─── DATA TO PROCESS ───

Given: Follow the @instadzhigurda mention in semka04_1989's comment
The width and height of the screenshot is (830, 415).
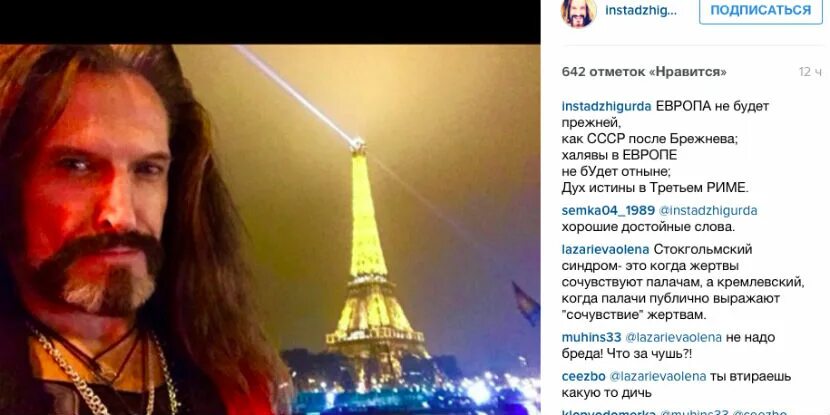Looking at the screenshot, I should pyautogui.click(x=708, y=211).
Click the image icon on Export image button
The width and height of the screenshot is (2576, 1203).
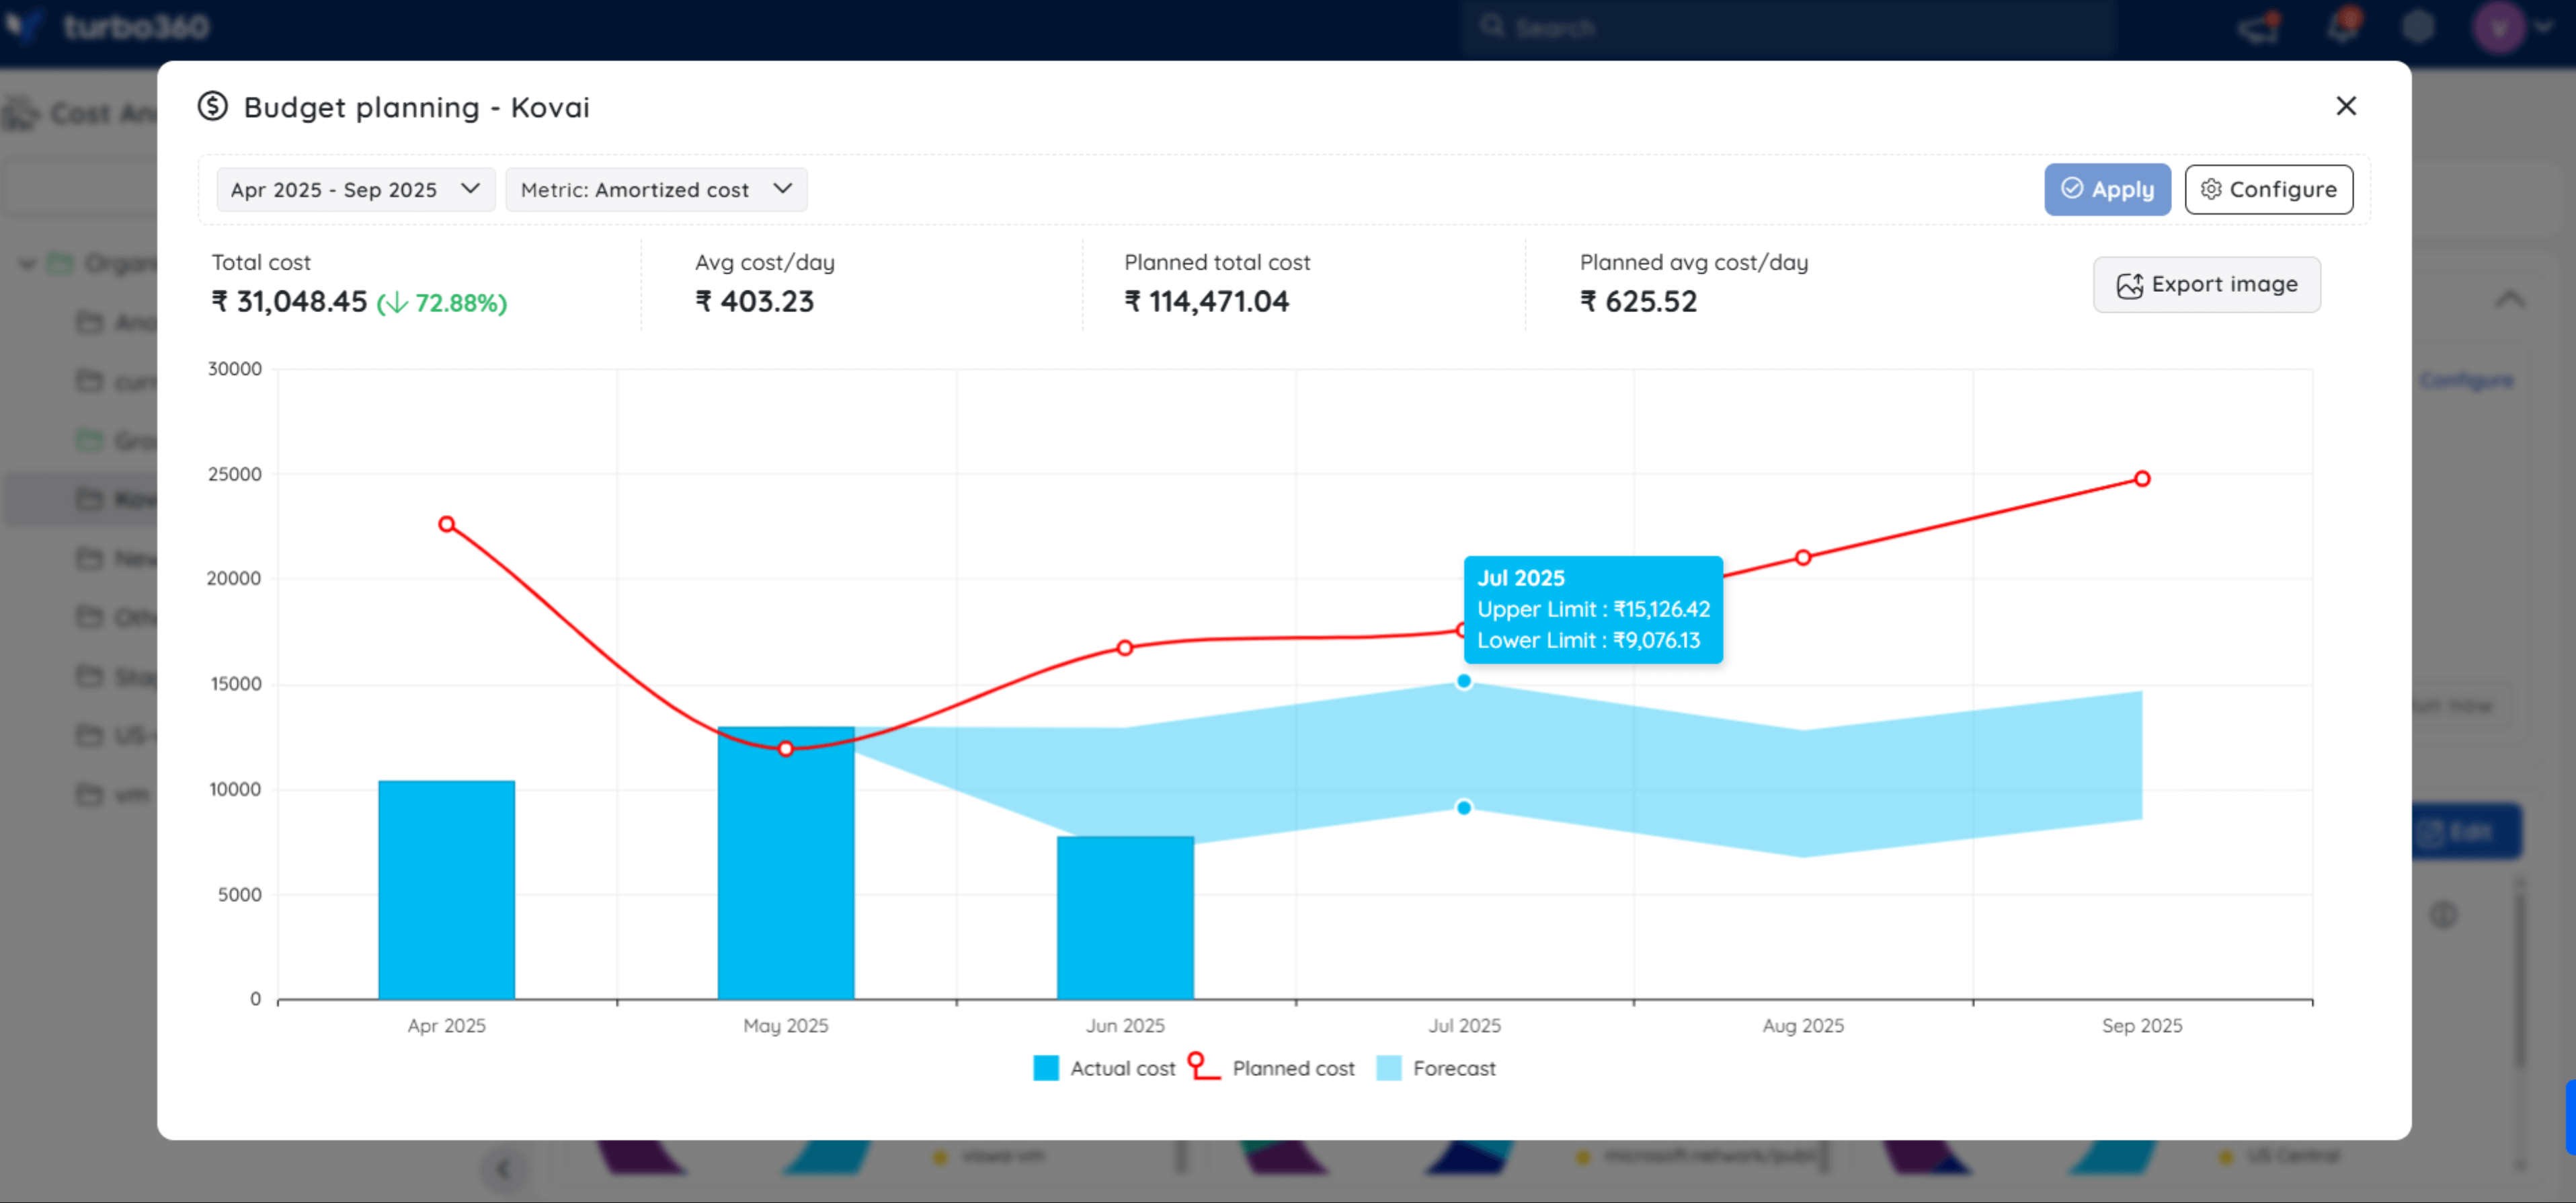(x=2129, y=285)
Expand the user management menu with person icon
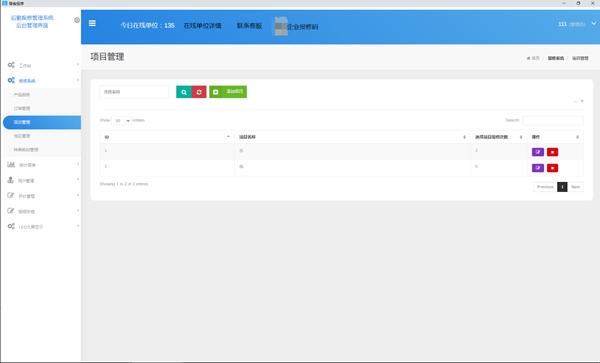The image size is (600, 363). [x=42, y=180]
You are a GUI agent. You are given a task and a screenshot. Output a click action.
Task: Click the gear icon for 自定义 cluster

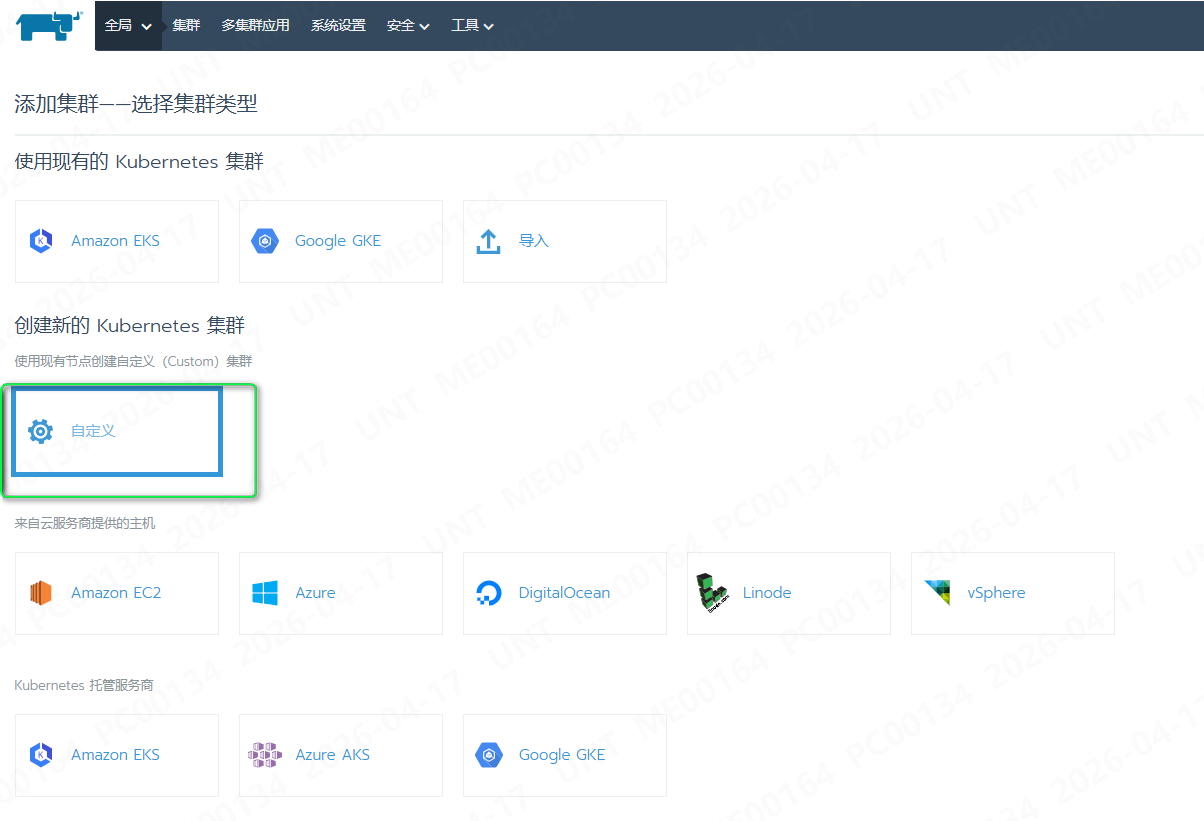[41, 431]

───

### PROBLEM STATEMENT
Please reproduce all of the lines above word for word, omitting the pictures.

### FINISHED ANSWER
Given: Follow the @instadzhigurda mention in semka04_1989's comment
The width and height of the screenshot is (830, 415).
Looking at the screenshot, I should pyautogui.click(x=708, y=211).
Click the image icon on Export image button
The width and height of the screenshot is (2576, 1203).
(x=2129, y=285)
Expand the user management menu with person icon
The image size is (600, 363). [x=42, y=180]
You are a GUI agent. You are given a task and a screenshot. Output a click action.
Task: Click the gear icon for 自定义 cluster

[41, 431]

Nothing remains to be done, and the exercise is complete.